▶ **Exercise prompt**: Pull out every line below that holds the word "magnifier".
########
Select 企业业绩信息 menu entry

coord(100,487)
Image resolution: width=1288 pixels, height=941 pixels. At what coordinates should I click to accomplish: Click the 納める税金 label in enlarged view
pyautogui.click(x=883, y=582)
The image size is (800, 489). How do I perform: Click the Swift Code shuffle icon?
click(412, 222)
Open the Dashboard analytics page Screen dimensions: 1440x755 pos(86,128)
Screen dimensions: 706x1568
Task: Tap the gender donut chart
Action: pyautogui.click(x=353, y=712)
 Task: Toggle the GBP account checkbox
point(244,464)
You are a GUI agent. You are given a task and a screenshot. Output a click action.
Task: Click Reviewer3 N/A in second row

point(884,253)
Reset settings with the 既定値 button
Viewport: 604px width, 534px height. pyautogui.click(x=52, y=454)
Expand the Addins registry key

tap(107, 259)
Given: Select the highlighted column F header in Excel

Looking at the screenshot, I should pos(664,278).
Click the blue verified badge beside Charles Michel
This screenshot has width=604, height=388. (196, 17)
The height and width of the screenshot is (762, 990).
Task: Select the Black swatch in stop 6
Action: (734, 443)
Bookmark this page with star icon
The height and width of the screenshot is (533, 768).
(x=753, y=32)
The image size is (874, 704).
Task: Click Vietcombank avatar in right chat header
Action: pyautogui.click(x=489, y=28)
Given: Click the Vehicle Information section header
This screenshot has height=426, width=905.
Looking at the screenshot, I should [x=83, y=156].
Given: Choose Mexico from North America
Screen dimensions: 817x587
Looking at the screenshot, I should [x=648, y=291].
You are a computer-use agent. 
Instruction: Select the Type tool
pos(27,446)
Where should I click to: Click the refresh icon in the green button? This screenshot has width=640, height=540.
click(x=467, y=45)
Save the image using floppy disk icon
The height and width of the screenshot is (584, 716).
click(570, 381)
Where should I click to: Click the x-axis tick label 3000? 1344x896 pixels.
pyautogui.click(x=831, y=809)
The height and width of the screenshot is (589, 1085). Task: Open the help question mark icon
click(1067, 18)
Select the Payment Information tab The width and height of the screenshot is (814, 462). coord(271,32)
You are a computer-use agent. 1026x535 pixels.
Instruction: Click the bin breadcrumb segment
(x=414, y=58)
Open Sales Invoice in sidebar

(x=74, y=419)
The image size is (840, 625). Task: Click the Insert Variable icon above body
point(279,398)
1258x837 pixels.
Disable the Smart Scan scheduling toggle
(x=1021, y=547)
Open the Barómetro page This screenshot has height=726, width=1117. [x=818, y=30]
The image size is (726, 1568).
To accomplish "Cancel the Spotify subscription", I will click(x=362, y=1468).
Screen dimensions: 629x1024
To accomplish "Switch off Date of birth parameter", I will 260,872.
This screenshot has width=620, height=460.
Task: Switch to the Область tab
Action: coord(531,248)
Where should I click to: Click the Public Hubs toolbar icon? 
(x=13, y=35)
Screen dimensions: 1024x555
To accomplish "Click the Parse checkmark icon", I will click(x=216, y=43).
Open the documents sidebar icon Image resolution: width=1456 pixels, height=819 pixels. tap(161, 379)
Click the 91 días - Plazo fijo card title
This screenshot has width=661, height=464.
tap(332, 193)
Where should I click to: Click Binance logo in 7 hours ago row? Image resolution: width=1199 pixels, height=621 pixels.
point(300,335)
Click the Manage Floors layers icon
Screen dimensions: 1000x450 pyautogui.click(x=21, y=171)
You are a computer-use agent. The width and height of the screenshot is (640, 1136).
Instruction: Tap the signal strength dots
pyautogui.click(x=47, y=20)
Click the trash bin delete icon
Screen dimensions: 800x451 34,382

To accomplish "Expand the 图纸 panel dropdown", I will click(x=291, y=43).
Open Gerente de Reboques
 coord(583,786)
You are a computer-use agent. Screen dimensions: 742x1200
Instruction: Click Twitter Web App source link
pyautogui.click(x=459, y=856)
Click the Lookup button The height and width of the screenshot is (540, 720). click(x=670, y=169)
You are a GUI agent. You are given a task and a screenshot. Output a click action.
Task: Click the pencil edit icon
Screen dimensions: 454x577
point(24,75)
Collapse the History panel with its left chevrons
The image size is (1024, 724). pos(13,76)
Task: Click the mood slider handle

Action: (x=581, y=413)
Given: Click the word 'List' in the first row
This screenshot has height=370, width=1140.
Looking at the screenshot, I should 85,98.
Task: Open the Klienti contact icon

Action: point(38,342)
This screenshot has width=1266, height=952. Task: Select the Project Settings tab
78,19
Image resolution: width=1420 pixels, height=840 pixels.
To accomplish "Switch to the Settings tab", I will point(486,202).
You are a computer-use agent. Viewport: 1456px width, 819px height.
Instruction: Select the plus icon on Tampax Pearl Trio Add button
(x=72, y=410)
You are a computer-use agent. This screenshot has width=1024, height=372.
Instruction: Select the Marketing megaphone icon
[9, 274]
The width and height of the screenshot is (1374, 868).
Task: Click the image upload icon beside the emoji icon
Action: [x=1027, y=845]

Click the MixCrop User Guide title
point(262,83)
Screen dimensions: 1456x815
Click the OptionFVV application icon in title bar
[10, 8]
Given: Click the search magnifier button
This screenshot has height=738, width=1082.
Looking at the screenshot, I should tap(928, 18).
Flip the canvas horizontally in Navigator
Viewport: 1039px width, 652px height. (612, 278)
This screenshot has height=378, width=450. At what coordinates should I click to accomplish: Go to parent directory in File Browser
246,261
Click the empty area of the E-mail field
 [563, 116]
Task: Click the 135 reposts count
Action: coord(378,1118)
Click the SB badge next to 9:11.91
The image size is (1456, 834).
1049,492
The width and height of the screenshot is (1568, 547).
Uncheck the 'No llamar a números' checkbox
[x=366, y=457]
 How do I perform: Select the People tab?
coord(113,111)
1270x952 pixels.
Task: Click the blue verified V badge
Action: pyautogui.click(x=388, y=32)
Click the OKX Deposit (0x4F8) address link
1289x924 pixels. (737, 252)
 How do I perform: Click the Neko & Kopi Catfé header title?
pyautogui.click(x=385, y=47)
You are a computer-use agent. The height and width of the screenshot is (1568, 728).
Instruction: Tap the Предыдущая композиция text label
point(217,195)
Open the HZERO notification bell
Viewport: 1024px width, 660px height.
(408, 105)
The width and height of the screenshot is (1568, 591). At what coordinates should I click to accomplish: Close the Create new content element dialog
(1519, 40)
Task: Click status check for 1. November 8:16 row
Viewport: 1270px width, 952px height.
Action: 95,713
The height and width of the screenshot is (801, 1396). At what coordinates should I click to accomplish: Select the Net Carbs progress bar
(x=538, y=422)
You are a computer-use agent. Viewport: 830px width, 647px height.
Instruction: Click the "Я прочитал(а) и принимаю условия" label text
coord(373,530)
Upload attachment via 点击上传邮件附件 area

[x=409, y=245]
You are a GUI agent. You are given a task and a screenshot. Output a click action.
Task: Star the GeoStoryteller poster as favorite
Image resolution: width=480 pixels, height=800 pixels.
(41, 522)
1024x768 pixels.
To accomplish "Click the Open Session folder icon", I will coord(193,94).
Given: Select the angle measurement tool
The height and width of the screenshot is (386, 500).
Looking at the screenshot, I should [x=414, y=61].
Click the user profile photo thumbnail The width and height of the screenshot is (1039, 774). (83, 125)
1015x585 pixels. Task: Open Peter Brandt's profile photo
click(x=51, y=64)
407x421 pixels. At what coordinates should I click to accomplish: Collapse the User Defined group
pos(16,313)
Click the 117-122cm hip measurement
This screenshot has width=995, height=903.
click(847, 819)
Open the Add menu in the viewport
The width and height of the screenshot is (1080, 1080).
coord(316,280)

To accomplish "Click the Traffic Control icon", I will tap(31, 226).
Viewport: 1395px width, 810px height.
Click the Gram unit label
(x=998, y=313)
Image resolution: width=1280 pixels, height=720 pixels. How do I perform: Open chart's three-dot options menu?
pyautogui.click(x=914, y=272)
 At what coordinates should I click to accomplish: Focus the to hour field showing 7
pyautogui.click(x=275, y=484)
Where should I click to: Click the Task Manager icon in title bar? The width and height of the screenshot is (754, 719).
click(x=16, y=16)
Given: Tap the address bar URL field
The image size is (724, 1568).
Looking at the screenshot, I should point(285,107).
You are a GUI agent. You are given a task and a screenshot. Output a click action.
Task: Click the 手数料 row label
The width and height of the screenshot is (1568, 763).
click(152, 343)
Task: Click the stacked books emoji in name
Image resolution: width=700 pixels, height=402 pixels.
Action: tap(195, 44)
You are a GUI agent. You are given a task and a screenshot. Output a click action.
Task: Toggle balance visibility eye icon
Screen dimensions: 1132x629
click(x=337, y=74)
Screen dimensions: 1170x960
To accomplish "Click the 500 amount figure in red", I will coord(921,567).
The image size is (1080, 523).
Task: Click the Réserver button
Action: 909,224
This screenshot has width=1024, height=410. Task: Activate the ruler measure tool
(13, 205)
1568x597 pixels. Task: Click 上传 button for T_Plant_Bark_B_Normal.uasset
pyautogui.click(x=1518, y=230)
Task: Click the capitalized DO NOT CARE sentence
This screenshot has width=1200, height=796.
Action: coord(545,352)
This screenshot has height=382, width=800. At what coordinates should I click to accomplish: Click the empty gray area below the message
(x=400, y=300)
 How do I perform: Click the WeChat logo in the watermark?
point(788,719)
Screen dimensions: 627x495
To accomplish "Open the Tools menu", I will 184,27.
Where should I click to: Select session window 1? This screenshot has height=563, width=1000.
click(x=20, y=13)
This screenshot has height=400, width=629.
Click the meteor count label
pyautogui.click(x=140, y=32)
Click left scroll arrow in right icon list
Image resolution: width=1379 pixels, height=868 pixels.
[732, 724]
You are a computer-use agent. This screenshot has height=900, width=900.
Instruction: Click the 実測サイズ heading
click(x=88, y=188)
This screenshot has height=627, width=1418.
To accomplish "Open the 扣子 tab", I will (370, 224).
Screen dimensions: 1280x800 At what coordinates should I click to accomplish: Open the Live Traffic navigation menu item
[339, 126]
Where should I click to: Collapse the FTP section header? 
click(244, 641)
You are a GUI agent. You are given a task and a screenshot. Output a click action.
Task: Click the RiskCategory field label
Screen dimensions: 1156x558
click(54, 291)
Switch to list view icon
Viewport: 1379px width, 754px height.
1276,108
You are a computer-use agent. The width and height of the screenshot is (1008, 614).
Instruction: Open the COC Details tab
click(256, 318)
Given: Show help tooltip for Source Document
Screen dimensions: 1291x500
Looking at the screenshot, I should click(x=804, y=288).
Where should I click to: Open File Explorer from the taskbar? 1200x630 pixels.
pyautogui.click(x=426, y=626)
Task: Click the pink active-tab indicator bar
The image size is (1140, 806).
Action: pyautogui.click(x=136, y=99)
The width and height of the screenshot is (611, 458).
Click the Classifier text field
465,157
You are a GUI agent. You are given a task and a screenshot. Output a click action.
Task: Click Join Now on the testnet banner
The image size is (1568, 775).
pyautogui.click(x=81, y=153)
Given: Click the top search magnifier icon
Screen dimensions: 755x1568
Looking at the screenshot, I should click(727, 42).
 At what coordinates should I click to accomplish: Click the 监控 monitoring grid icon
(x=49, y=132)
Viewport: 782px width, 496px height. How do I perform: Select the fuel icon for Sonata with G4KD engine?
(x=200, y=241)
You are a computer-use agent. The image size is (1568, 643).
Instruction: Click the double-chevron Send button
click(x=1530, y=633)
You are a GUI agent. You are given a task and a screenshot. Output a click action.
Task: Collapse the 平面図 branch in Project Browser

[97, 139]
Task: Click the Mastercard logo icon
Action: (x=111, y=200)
########
▶ **Solution to the exercise**:
Given: Click the search magnifier button
Given: Click the top search magnifier icon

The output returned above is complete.